Maybe someone on the outside could help me out.  Maybe it’s not as bad as it seems.  Someone tell me it’s not as bad as it seems.  Someone tell me how to dig myself out of this situation.  Tell me if it’s just time to give up, throw away the marriage.  No, sorry, the marriage is already done.  We’re finished.  She’s said as much.  She tells me she doesn’t hate me, but she resents me.

I’m writing this for myself, but I’m hoping, maybe, maybe someone will read it, stumble across it, someone who isn’t a bot spamming for Canadian pharmacy sites, maybe someone will read it and know what to do.  We all hope someone will rescue us, don’t we?  Or sympathize.  Or something.

The medication must help, because my stomach isn’t in knots right now, and I haven’t even been drinking.  It’s keeping me from killing myself.

Is that a good thing?

I don’t have anyone to talk to.  My therapist, yes, but she thinks we should just separate.  We can’t.  It isn’t financially possible.  She applauds me for just getting through each day in this situation.  She’s 100% on my side, and that makes me wary.  I want criticism.  I want someone to tell me I’m wrong and tell me how to fix those wrongs.

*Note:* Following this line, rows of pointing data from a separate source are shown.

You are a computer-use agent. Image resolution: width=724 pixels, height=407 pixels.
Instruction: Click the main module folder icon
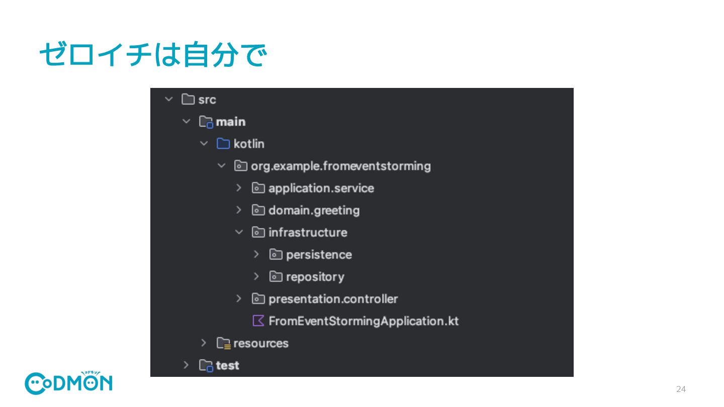[x=206, y=122]
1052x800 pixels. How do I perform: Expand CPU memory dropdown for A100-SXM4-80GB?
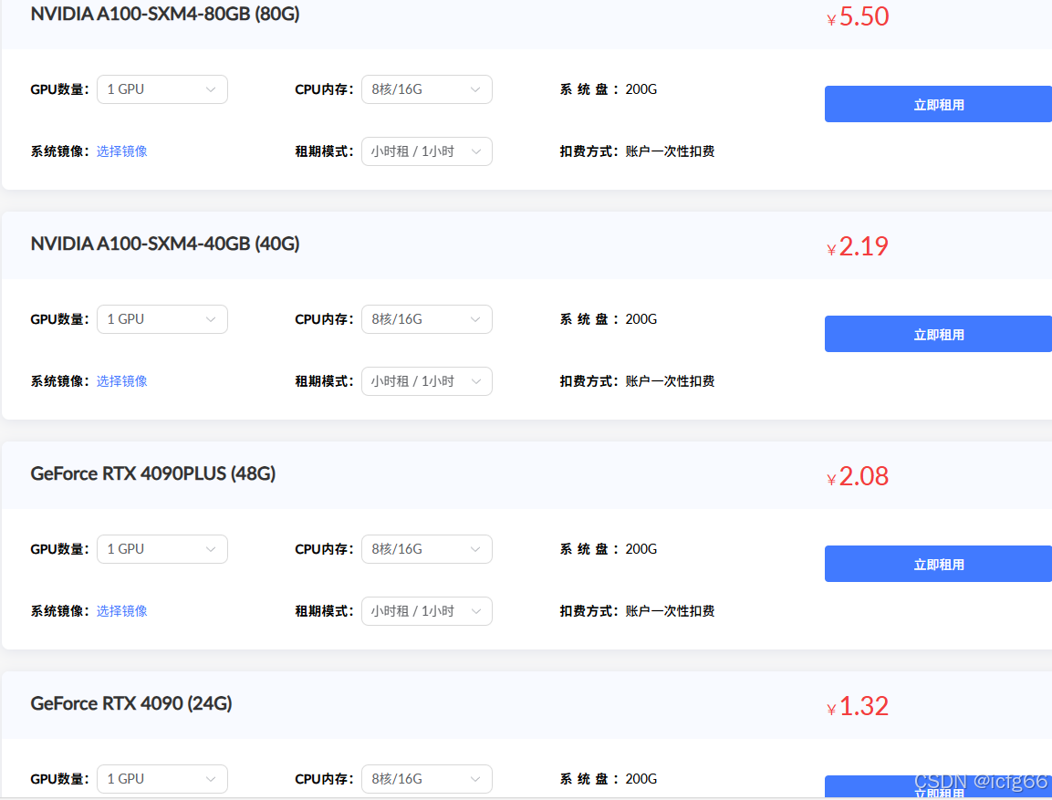pyautogui.click(x=426, y=89)
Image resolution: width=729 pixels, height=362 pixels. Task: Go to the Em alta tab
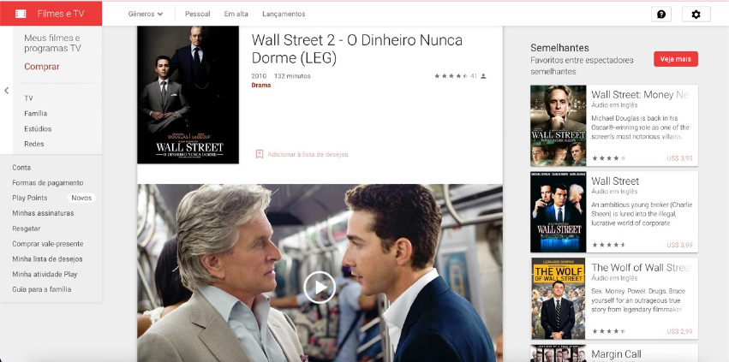[236, 14]
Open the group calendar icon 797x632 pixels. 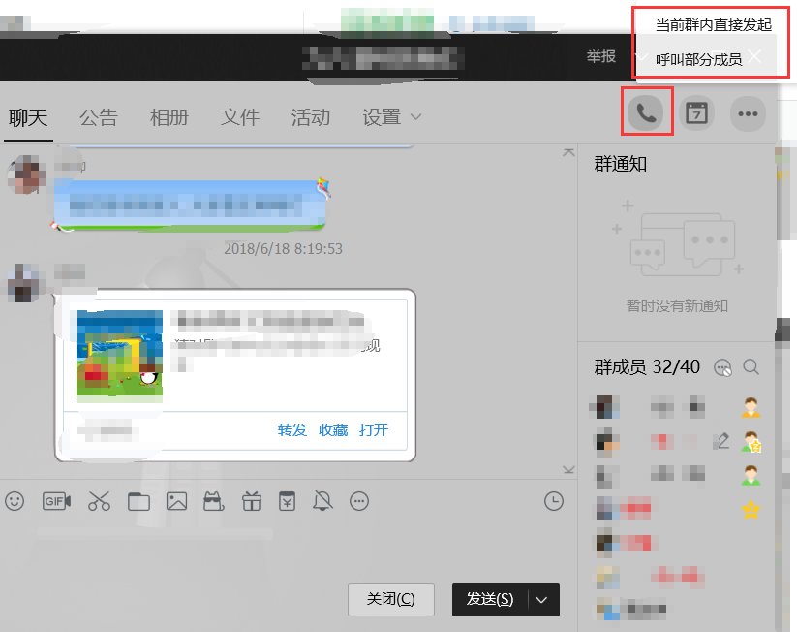tap(697, 111)

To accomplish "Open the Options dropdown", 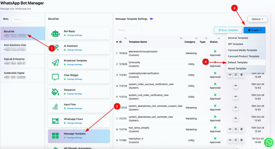I will click(257, 19).
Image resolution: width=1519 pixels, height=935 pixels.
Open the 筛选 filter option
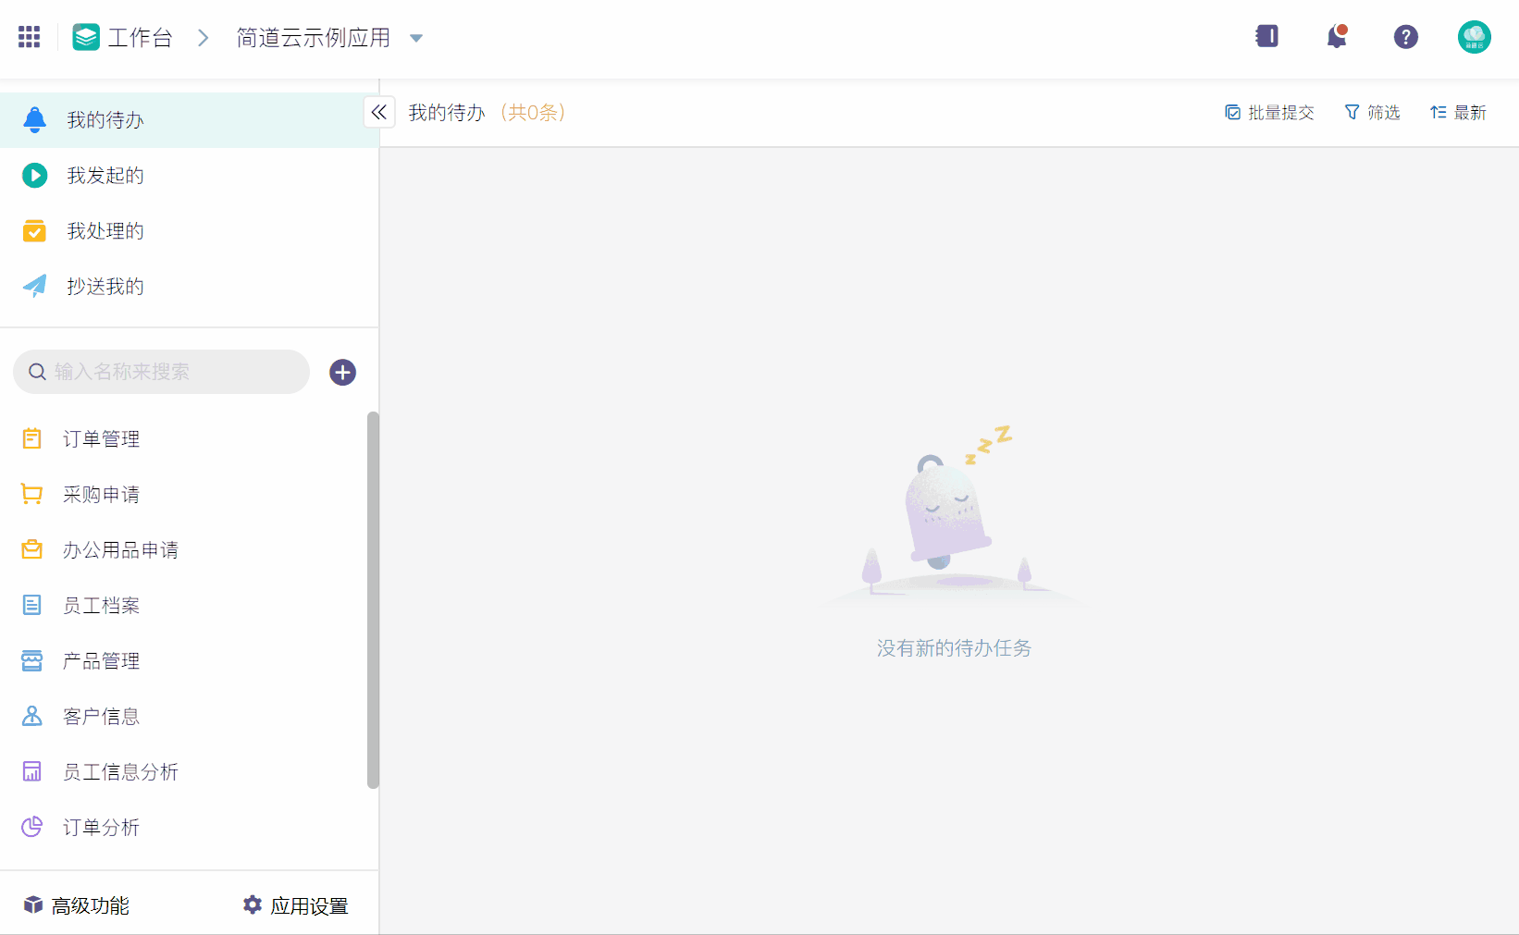point(1372,113)

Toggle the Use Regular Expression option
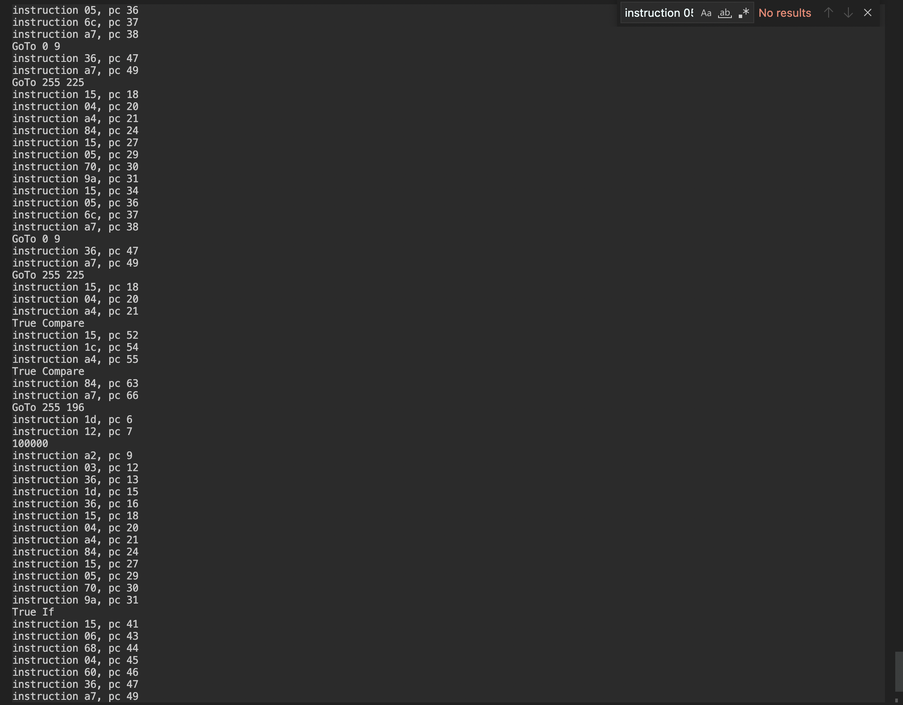(744, 13)
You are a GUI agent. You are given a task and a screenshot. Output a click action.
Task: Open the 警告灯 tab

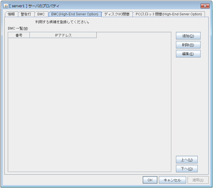click(26, 14)
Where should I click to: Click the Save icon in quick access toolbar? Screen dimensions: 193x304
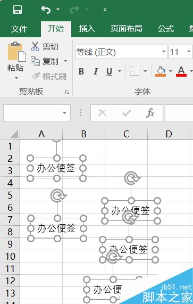pos(18,9)
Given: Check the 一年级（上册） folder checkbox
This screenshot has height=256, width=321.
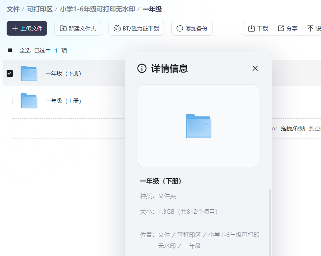Looking at the screenshot, I should coord(10,101).
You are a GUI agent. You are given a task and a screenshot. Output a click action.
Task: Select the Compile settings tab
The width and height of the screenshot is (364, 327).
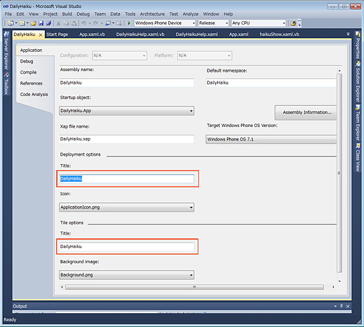[29, 72]
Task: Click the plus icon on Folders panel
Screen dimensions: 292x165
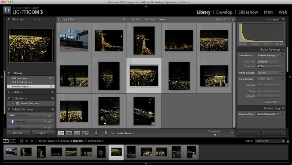Action: 53,92
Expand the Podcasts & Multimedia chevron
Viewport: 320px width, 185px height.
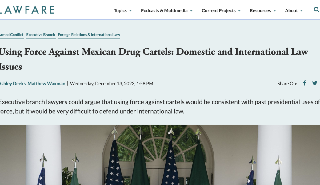(x=191, y=11)
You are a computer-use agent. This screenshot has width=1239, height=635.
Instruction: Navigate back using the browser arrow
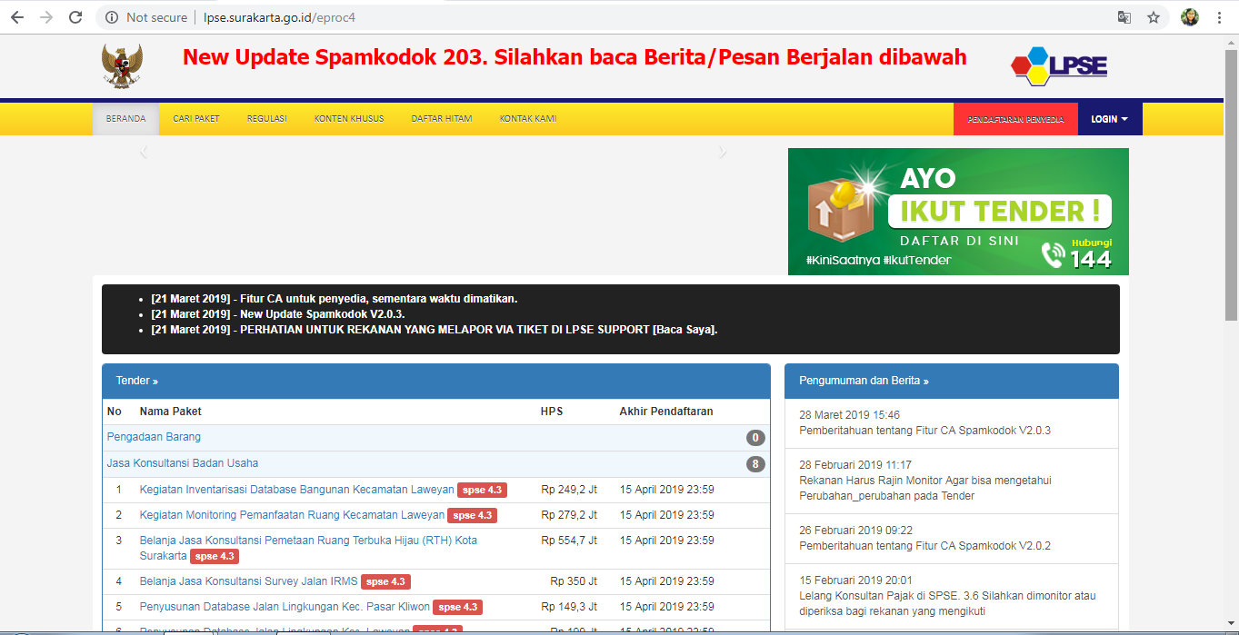click(x=18, y=15)
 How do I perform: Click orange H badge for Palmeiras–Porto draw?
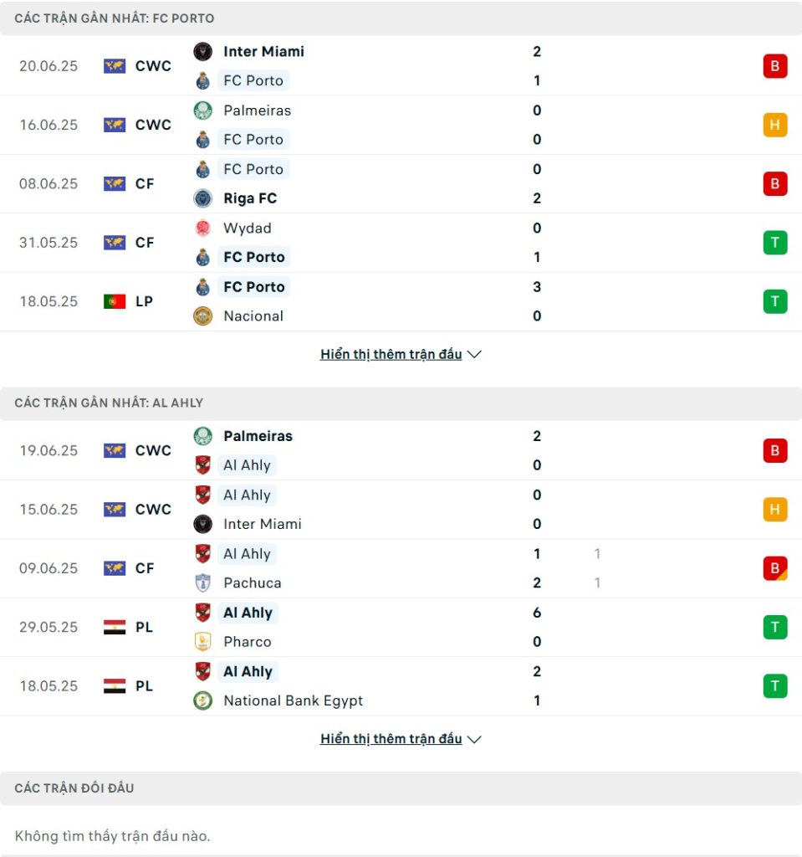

I feel as if I’m wrong for not mentioning the kids more, that they should be the bright spot in my life, the thing that keeps me going.  I do love them, and I do, well, what can I say?  I want to get better for them, but my shrink is telling me to do more things for myself, to try to find things that make me happy.  That’s all I’m getting.  How do I enjoy life?  Is that really it?  Do I just need to enjoy life?

I’m dead inside.  I’m a zombie.  I’m shuffling through the wasteland of existence.  Not even a zombie.  At least they want brains.  They know they want brains and they go after them.  What do I want?

Almost a thousand words and what have I accomplished?  Have I opened up any doors in my head?  Have I figured anything out, sussed out any of my issues through this writing therapy?  I don’t think so.  How many times have I written “I” tonight?  Well, it is all about me.

I’m going to smoke and go to bed.  Tomorrow morning I’ll pick up donuts and try to forget the problems, try to make it through the day until the work week starts again.  How long can this go on?  How long should this go on?  This isn’t any way to live.